(Dataset entries)

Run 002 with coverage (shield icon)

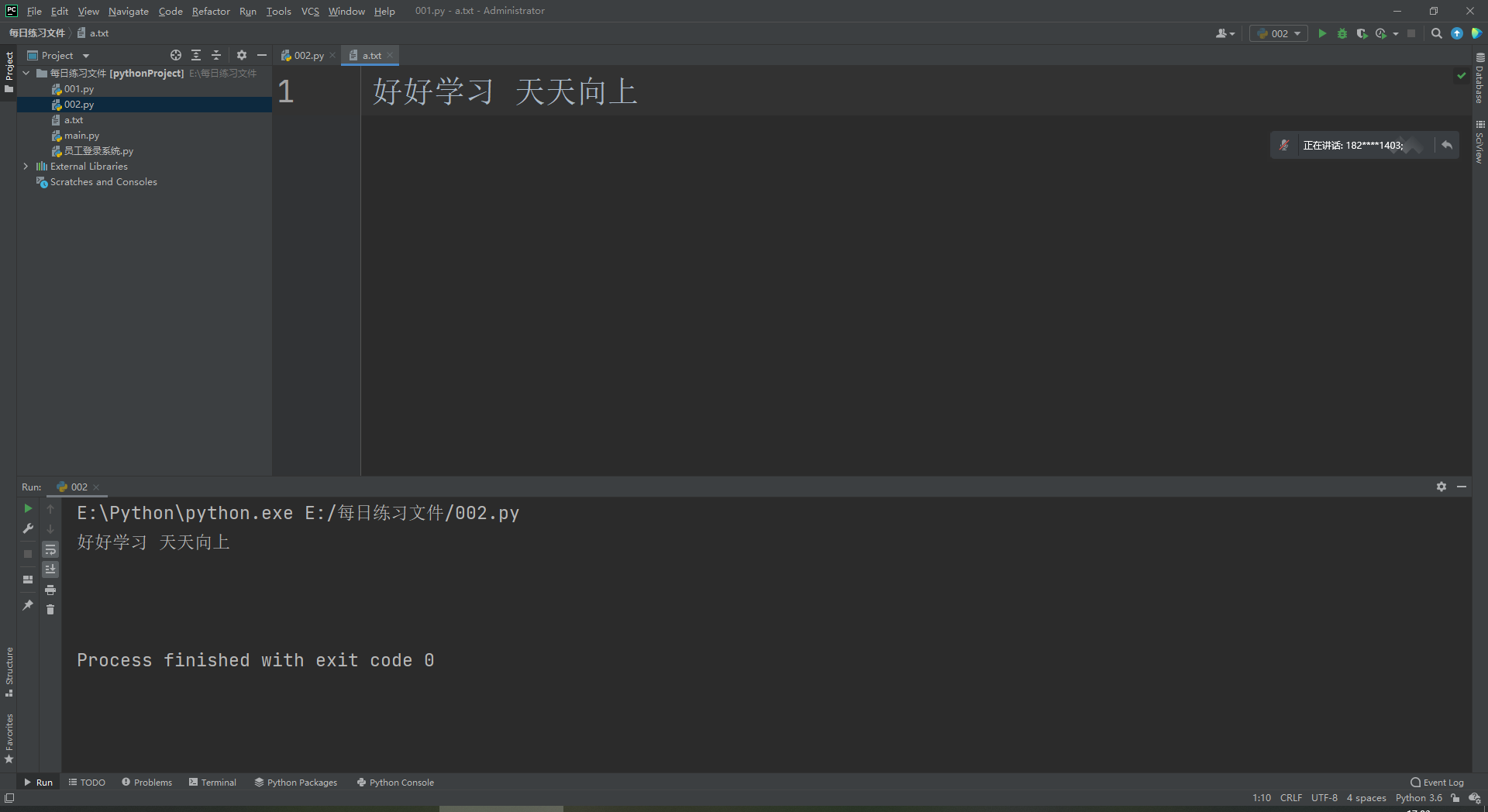[x=1362, y=33]
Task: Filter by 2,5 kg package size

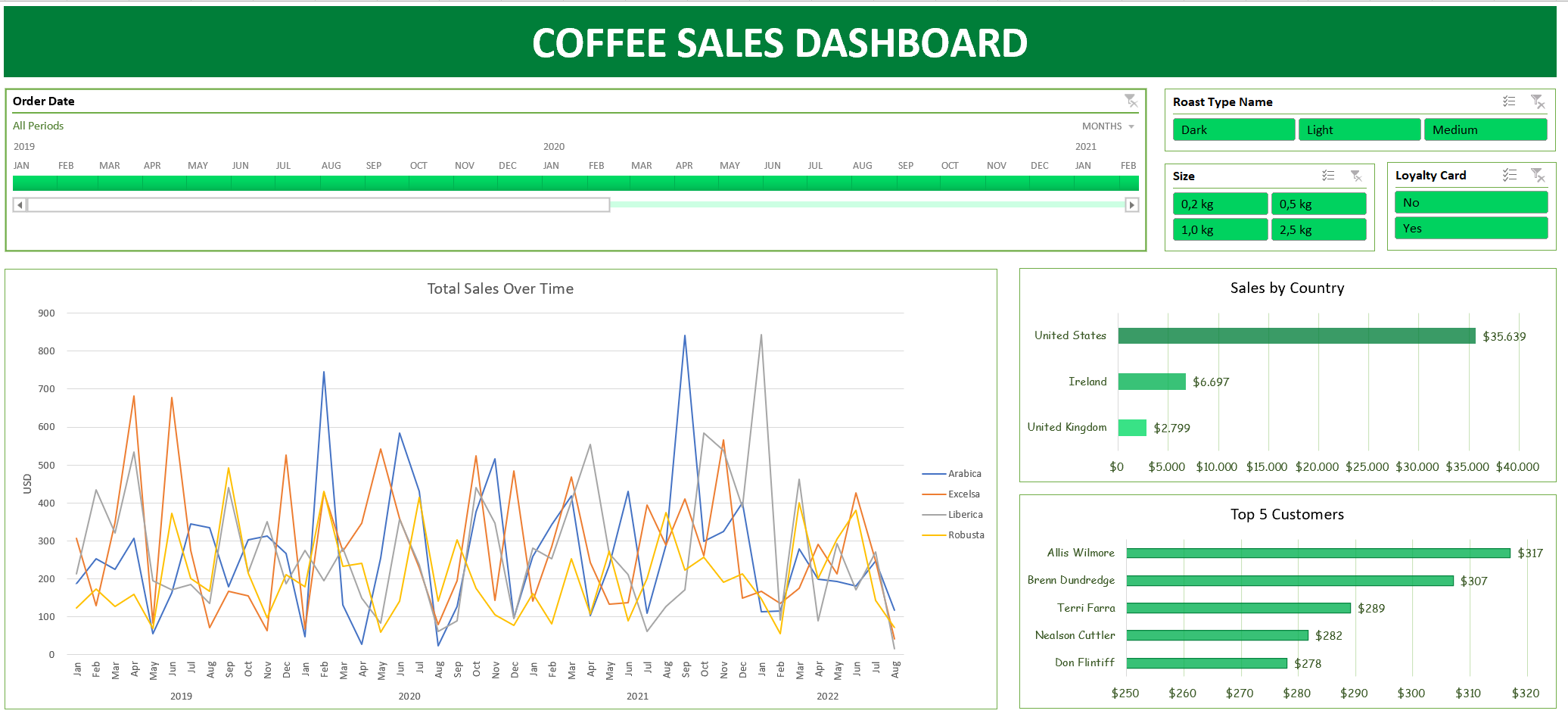Action: (x=1319, y=229)
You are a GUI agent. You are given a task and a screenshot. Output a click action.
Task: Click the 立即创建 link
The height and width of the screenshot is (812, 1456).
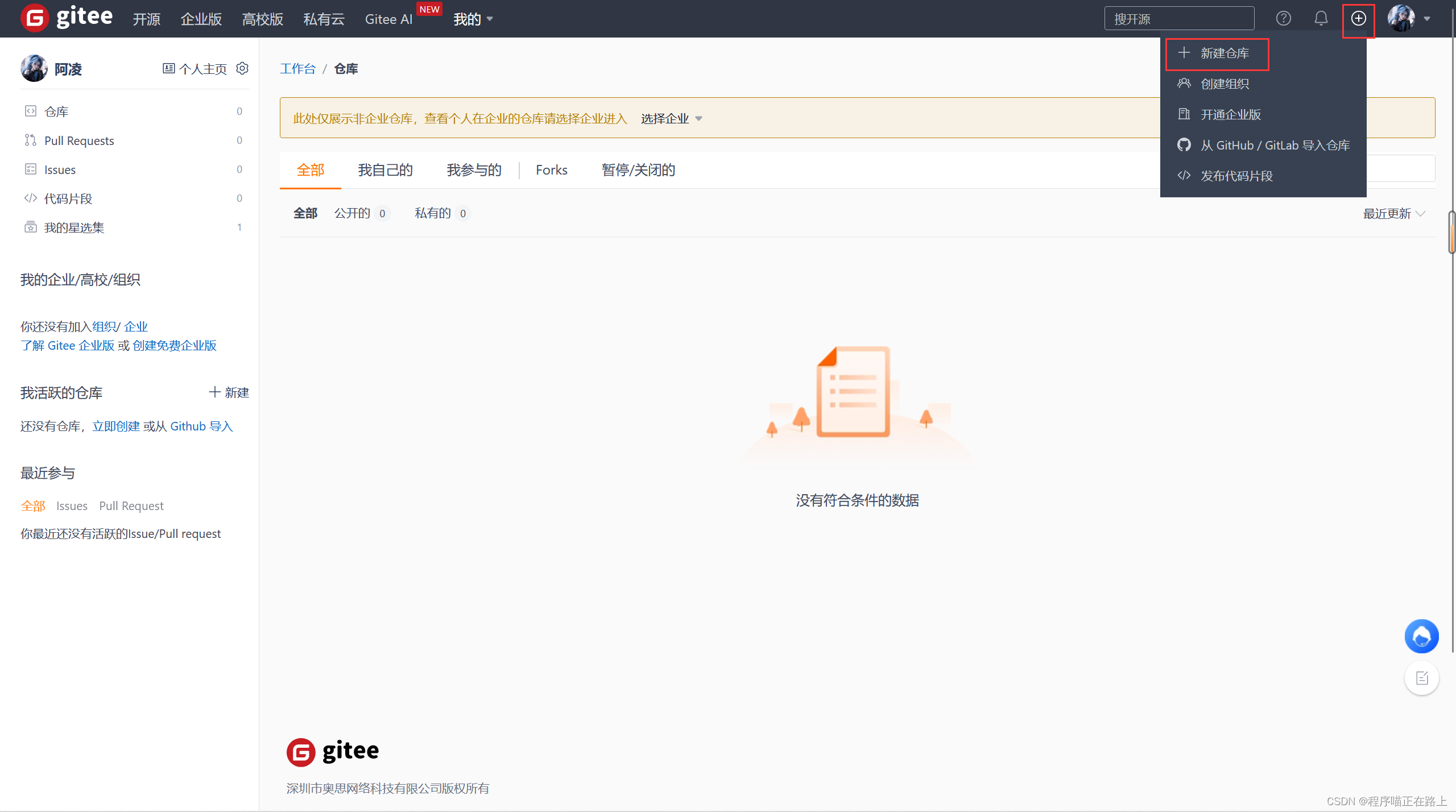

ACTION ITEM: Exact repetition of the data is needed, with no images retained.

SOLUTION FOR THIS EXERCISE:
Run 002 with coverage (shield icon)

[x=1362, y=33]
Task: Filter by 2,5 kg package size

Action: (x=1319, y=229)
You are a GUI agent. You are given a task and a screenshot. Output a click action.
Task: Click the 立即创建 link
The height and width of the screenshot is (812, 1456).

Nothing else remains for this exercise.